И хотя я ничего не разрешал, но не возразил. Это был Каролино, мой новый ученик. «Рябенький» — так звали его товарищи за усыпанное угрями лицо.
— Был я в Редондо. Отца не застал, — объявил инженер брату, — но мать видел… Она не очень поверила, что тебе действительно нужны книги. Но деньги прислала.
Тут он протянул Каролино купюру, тот быстро спрятал ее, густо покраснев, но не проронив ни слова. Инженер снова закурил и опять откинулся на спинку кресла.
— Ну так, слушаю вас, учитель.
Нет, друг. Не для тебя, не для такой тучной флегмы, как ты, то, что я хотел сказать. Где же остатки твоего божественного сияния, где скрытый огонь твоего явления? Где он затерялся, друг? В каком тайнике твоего монолита? Я — утраченное эхо твоей пустыни. А ты, бедняга Рябенький, с раскрытыми от изумления глазами, выходит, только ты и слушаешь меня? Но о чем я, в конце концов, о чем? О том, что нет ничего глупее ярости и одиночества? Я докопался до главного в жизни, до очевидности того, что я есть. И говорю, говорю. Сгораю от энтузиазма, сотрясаю воздух. Но, может, именно так сказанные слова скорее дойдут, ведь обжигает нас не простое железо, а раскаленное.
— Открытие, о котором я предлагаю прочесть лекцию, сложное, — твердо говорю я. — Я еще не рассказал вам о человеке, который повесился?
— Я знаю об этом от Моуры, — бросил Шико.
— А что, что случилось? — спросил Рябенький с характерной для этих мест певучей интонацией, которая создавала впечатление, что говорит маленький ребенок.
— Несколько дней тому назад, когда мы с доктором Моурой ехали к больному, на дороге нас остановил один человек. Он жаловался доктору, что его рука уже не та, чтобы сеять хлеб, и просил лекарства. А когда мы возвращались от больного все по той же дороге, то узнали, что человек этот повесился.
Рябенький раскрыл рот и вытаращил глаза.
— Необходимо предупредить подобные неожиданности. Увязать, согласовать жизнь со смертью. Найти между ними гармонию. Но найти ее после того, как поймем, что такое жизнь и что такое смерть, после того, как проникнемся их реальностью. Знал ли этот человек, какое чудо он уничтожает? А вот я знаю.
— А как это узнать, сеньор доктор? — спросил меня Каролино с той же певучей интонацией, которая отвлекала меня от высказываемой мысли.
Тут засветившийся в глазах парнишки интерес подстегнул мое желание раскрыть истину. Я повернулся лицом к Рябенькому и стал говорить ему, только ему:
— Почему ночью среди тишины тебя пугает твой собственный голос? Ты никогда не пробовал ночью что-нибудь громко сказать?

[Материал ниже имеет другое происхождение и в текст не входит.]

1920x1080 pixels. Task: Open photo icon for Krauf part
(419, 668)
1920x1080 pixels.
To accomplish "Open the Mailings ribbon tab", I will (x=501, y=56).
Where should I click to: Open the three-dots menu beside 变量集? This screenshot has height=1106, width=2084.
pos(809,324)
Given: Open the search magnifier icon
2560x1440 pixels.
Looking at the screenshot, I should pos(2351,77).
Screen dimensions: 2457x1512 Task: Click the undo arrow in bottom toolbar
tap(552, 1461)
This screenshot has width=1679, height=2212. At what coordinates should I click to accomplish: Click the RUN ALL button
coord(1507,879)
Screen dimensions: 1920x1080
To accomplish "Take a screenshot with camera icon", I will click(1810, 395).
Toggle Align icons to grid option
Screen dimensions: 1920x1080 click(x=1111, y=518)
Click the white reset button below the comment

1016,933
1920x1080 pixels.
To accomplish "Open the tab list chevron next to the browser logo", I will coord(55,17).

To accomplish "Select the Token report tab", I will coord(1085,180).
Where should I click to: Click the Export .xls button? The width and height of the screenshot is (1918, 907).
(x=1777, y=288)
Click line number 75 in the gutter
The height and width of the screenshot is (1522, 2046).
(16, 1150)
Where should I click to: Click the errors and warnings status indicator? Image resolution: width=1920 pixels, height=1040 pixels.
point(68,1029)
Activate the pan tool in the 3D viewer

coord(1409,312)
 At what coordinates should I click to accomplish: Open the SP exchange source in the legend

— Нет, никогда, сеньор доктор, — ответил он фальцетом.
А нужно попробовать. В объятьях ночной тишины мы испытываем такое чувство, будто нас не существует. А существуют только вещи как абсолют мира. Вселенная ждет прихода первого человека. И вдруг мы кричим: «Я живу, Я ЕСТЬ!» И разговариваем сами с собой, задаем себе вопросы. Тут горло перехватывает от ужаса: «Кто я? Кто рядом со мной?» Голова идет кругом. Такое впечатление, что рядом призрак — он внутри нас самих, он нечто большее, чем мы, он говорит нашим языком, смотрит нашими глазами. Ведь не боятся говорить сами с собой только сумасшедшие: мир для них не существует, а существует их безумие. Вот почему, если вдруг мы заговорим сами с собой, мы чувствуем себя сумасшедшими, утратившими связь с миром. И тогда уже не существует ни комнаты, в которой мы находимся, ни книг, ни ночи, а только мощный, действующий внутри нас вулкан, дыхание того бога, что живет в нас, этого чудовища, которое дремлет в глубинах нашего «я».